===== Selected extract

BMW S1000RR Sport review
The current BMW S1000RR Sport, more powerful and refined than before, remains the class yardstick
The recent arrival of high-quality challengers including Honda’s Fireblade and Suzuki’s GSX-R1000 means that the S1000RR isn’t as dominant as the original model was in the years following its 2010 introduction. But BMW’s four-cylinder charger is still a formidable contender, backing up its 199bhp engine and sweet-handling chassis with top-quality electronics, a competitive price and even civilising options including cruise control and heated grips. Perhaps the RR’s success and sheer familiarity mean it lacks the wow factor of some rivals. But by any objective standard, BMW’s ferocious yet remarkably refined and rideable four remains the machine against which other open-class superbikes are judged.
- • Stunning performance
- • Advanced electronics
- • Practical by superbike standards
- • Popularity reduces impact
- • Styling divides opinion
- • Options can be confusing
The original S1000RR raised the super-sports bar partly with its phenomenal blend of powerful, 999cc straight-four engine and lightweight chassis; and even more so with its advanced electronics including multiple riding modes and adjustable traction control. In 2012 the RR was updated with revised engine and suspension; a year later BMW added an exotic derivative, the HP4, which was among the first motorcycles with semi-active suspension. The current S1000RR was introduced in 2015, combining an even lighter and more powerful engine with the option of further electronic features including HP4-derived semi-active suspension.

==========
===== Data section

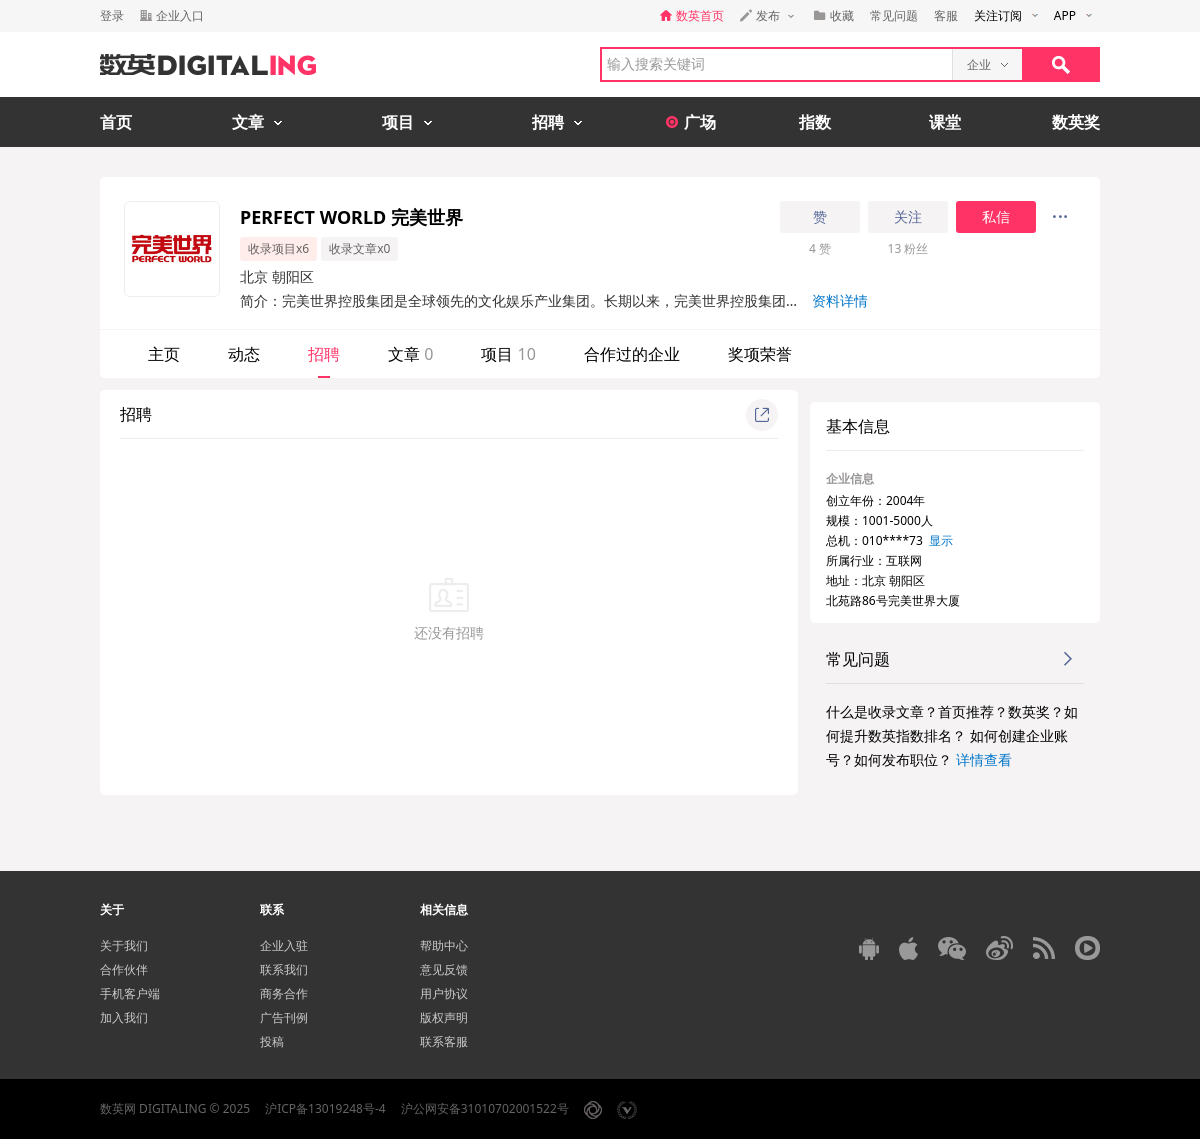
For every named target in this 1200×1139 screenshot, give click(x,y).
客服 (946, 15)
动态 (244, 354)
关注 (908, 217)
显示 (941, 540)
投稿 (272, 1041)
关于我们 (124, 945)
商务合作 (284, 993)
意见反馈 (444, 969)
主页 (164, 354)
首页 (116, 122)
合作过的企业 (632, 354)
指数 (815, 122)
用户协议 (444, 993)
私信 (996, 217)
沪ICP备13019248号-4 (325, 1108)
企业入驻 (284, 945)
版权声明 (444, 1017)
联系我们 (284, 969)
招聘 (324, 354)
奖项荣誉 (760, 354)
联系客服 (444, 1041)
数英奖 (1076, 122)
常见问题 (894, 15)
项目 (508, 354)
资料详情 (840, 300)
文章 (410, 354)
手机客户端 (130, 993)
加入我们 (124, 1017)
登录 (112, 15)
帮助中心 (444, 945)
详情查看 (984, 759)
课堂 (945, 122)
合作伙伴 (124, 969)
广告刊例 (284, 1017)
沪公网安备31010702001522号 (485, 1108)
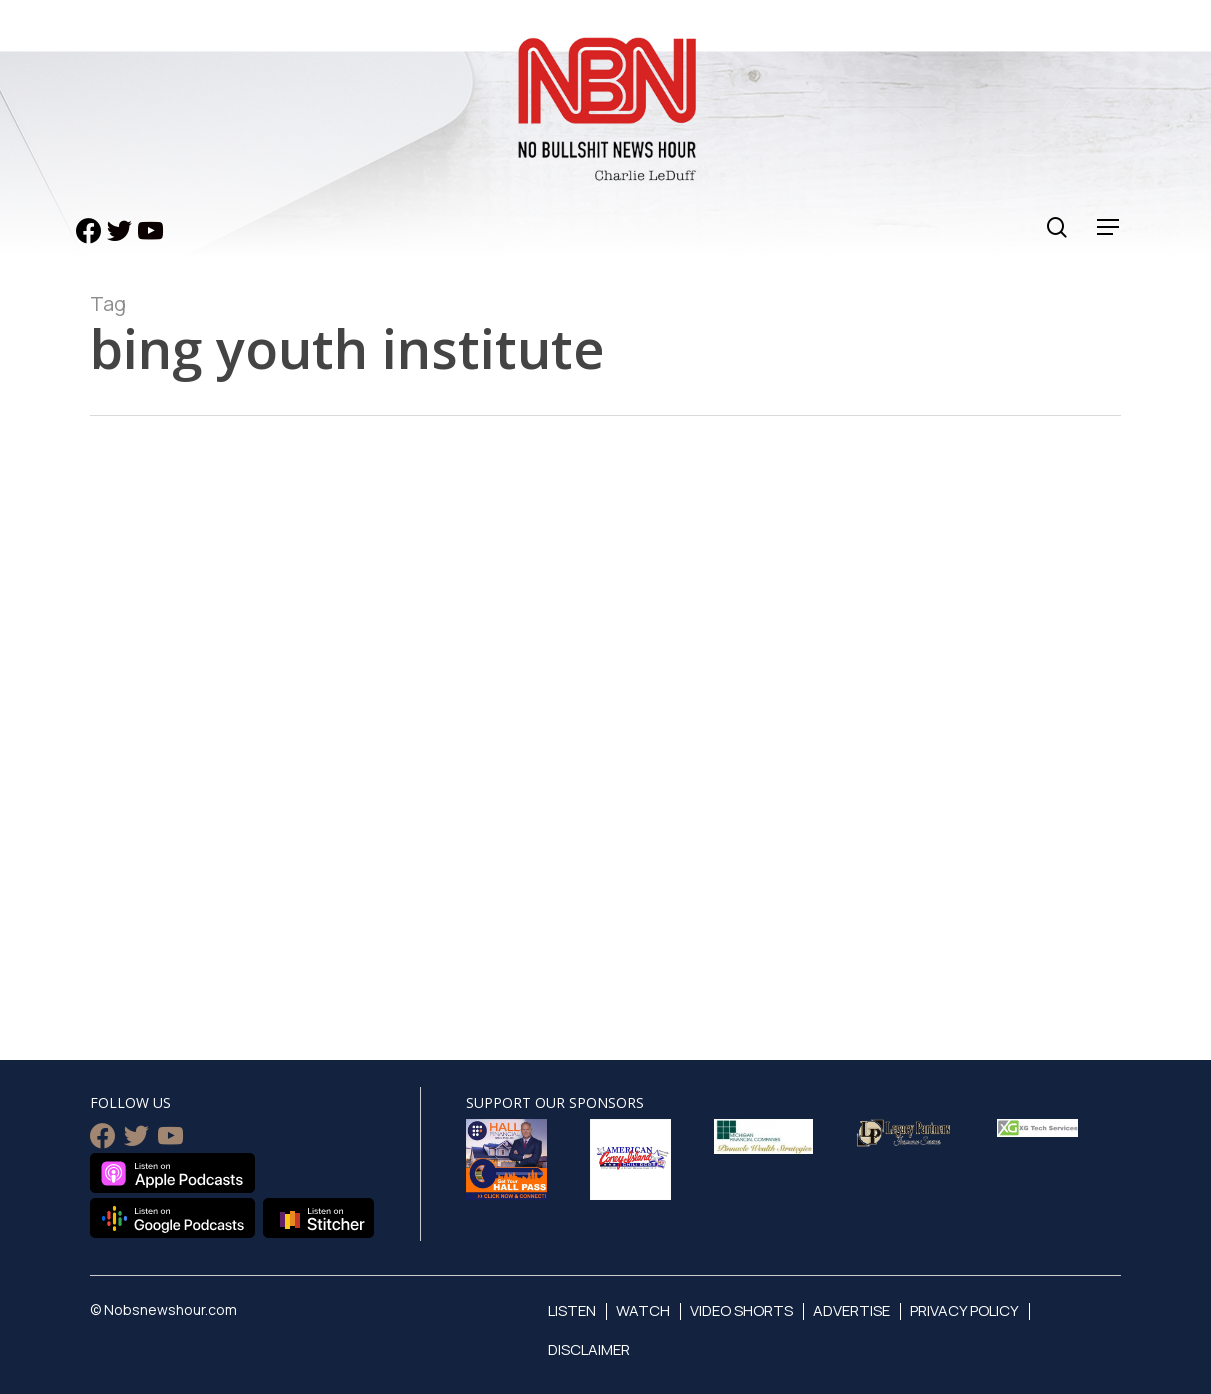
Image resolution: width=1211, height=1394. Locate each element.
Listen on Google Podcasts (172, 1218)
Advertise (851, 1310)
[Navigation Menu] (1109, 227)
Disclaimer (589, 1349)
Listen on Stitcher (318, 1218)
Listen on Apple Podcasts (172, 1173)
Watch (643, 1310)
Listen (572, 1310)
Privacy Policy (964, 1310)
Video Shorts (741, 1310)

==========
===== Data section

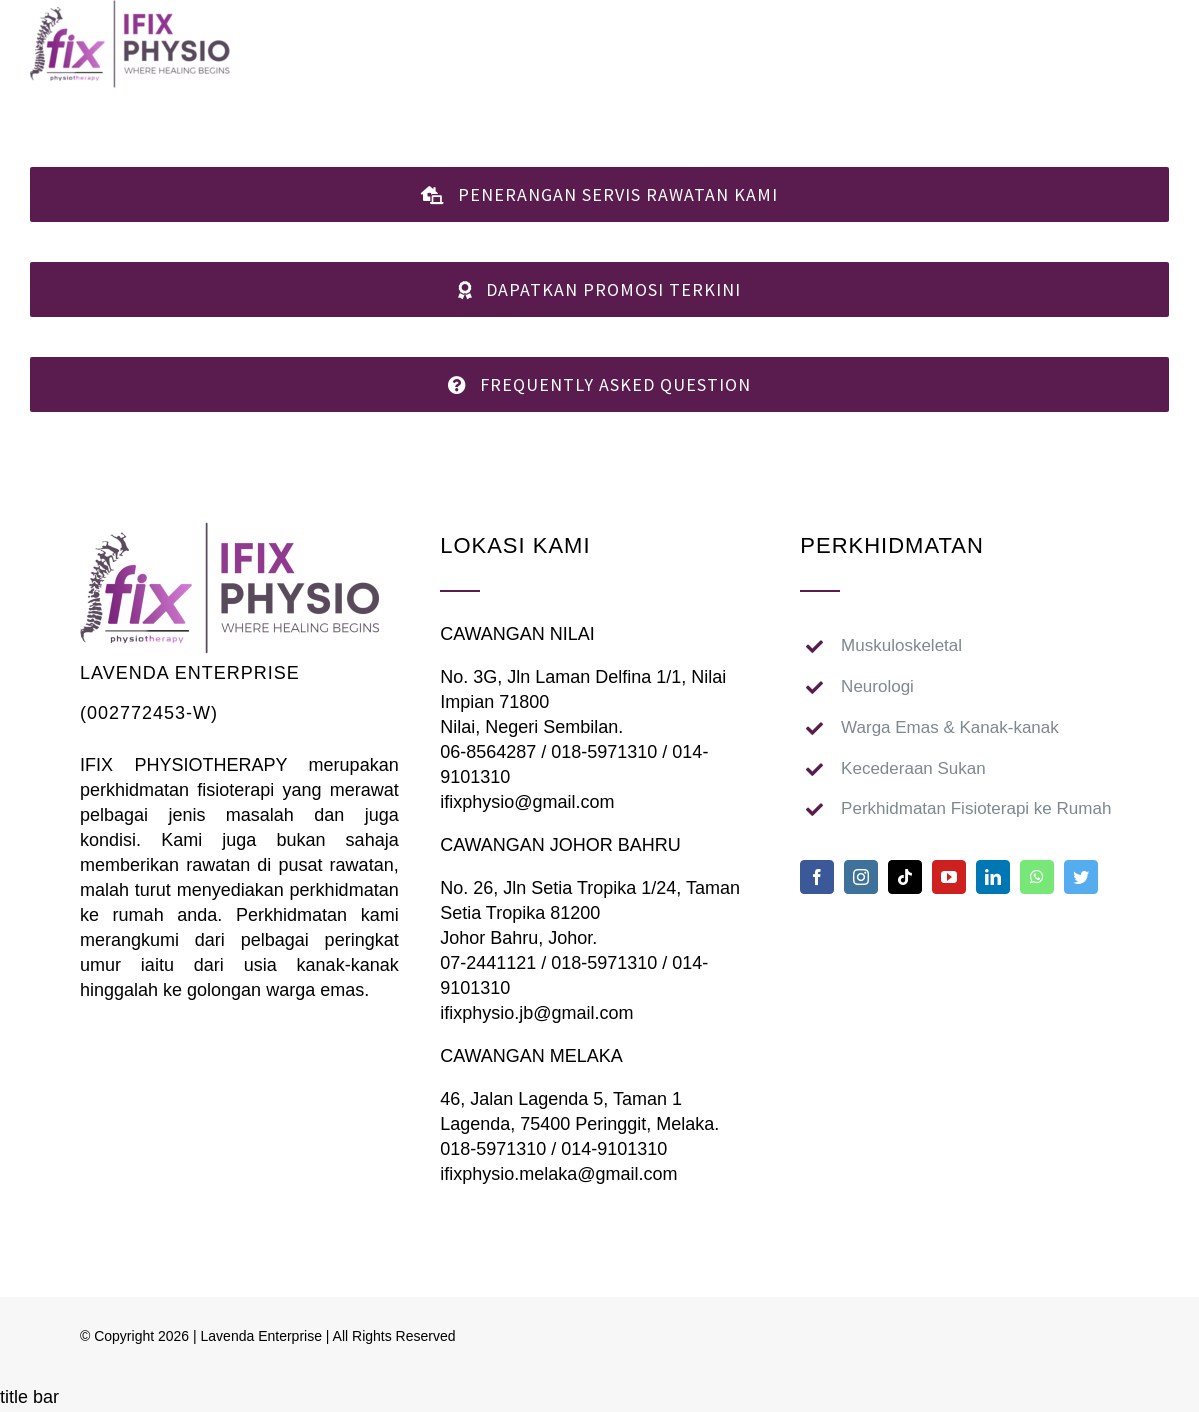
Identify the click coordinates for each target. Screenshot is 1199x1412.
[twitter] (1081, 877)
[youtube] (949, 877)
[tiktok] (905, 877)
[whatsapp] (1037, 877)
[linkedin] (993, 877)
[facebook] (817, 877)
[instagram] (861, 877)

==========
===== Data section

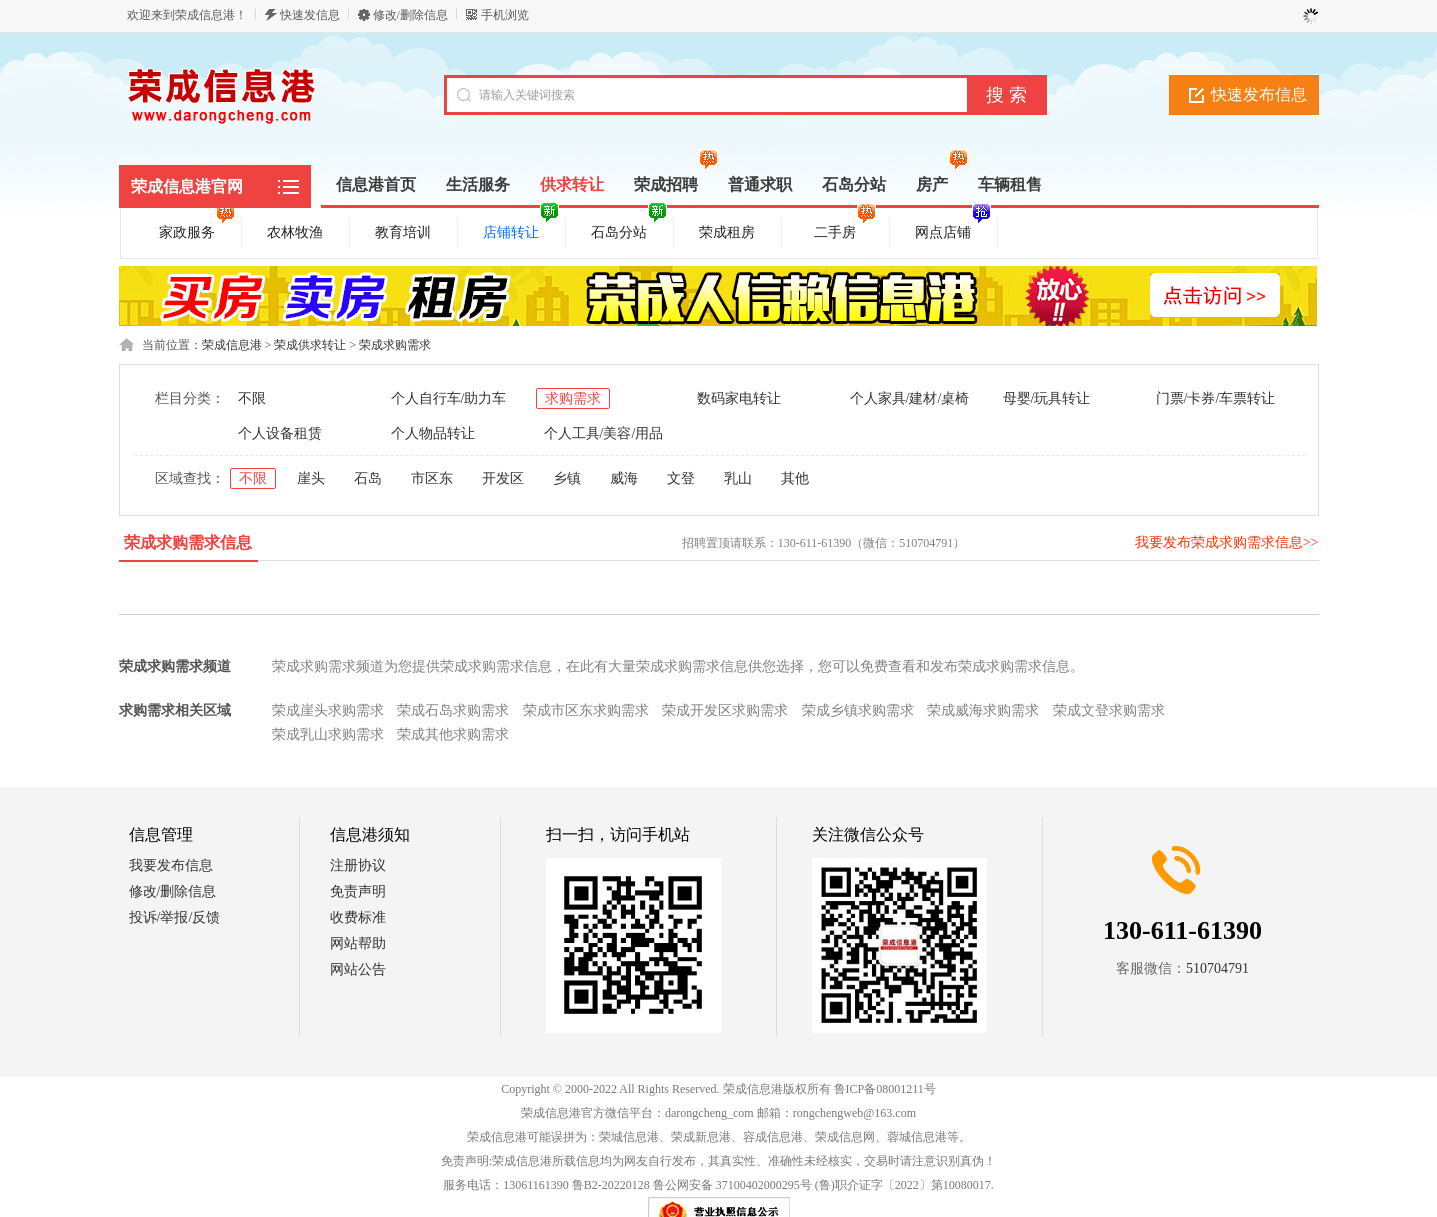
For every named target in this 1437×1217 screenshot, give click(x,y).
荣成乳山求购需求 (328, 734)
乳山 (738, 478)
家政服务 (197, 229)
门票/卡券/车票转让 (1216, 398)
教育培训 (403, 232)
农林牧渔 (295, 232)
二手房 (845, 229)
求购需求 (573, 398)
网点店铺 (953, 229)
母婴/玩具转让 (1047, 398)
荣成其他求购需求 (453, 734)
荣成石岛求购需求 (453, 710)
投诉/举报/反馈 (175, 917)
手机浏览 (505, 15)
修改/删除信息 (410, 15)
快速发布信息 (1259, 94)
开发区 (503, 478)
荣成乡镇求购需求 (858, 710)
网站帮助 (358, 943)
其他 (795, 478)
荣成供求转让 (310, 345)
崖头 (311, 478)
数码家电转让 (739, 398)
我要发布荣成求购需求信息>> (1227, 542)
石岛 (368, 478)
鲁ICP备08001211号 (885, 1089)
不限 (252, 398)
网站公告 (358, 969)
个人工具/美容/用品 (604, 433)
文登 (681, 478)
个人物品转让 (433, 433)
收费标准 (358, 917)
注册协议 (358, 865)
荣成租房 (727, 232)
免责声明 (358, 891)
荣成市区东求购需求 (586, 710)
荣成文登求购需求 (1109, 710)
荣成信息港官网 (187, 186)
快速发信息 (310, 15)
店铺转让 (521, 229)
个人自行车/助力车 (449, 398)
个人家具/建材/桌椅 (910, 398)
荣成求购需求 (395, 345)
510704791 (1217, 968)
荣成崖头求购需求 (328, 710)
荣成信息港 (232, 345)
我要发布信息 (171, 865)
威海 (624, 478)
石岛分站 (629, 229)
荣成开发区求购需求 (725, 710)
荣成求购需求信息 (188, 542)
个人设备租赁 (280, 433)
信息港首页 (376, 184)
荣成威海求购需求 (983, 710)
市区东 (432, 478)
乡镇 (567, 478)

==========

# [To do]
1 - Answer these questions about the BMW S1000RR Sport review:
(a) What engine output does the review give for the S1000RR?
(b) What feature made the HP4 one of the first motorcycles of its kind?
(c) In what year was the current S1000RR introduced?
2 - Rewrite the BMW S1000RR Sport review from "BMW S1000RR Sport review" through "superbikes are judged.", changing "yardstick" to "benchmark".
3 - Carry the BMW S1000RR Sport review forward from its final sentence.

# [Responses in order]
1 -
(a) 199bhp
(b) Semi-active suspension
(c) 2015

2 -
BMW S1000RR Sport review
The current BMW S1000RR Sport, more powerful and refined than before, remains the class benchmark
The recent arrival of high-quality challengers including Honda’s Fireblade and Suzuki’s GSX-R1000 means that the S1000RR isn’t as dominant as the original model was in the years following its 2010 introduction. But BMW’s four-cylinder charger is still a formidable contender, backing up its 199bhp engine and sweet-handling chassis with top-quality electronics, a competitive price and even civilising options including cruise control and heated grips. Perhaps the RR’s success and sheer familiarity mean it lacks the wow factor of some rivals. But by any objective standard, BMW’s ferocious yet remarkably refined and rideable four remains the machine against which other open-class superbikes are judged.

3 -
The standard 2017 S1000RR has three riding modes, to which the optional Pro mode adds a track-focused Slick setting, and allows traction control to be fine-tuned on the move via buttons on the handlebar. Another option is the semi-active suspension system, which BMW calls Dynamic Damping Control. That option is incorporated into the upmarket S1000RR Sport model, which also incorporates a gearbox quick-shifter, heated grips, LED indicators and pillion seat cover. Accessories include numerous carbon-fibre parts, a lightweight titanium exhaust, and a GPS-activated data logger that can record lean angles, throttle position and even a rider’s line around a racetrack.
Engine, transmission and brakes: 4.9/5
BMW hasn’t found the need to revamp the S1000RR engine since a revision for the 2015 model year, when the dohc, 16-valve powerplant gained a new cylinder head featuring revised intake camshaft and lighter inlet valves. A bigger airbox, shorter intake trumpets and a redesigned exhaust system helped add 6bhp at the top-end, raising maximum output to 199bhp at 13,500rpm, and putting the RR in motorcycling’s unofficial 200bhp-or-thereabouts club along with rivals including Aprilia’s RSV4, Ducati’s 1299 Panigale, Kawasaki’s Ninja ZX-10R, MV Agusta’s F4 and Yamaha’s YZF-R1, as well as the new Fireblade and GSX-R1000.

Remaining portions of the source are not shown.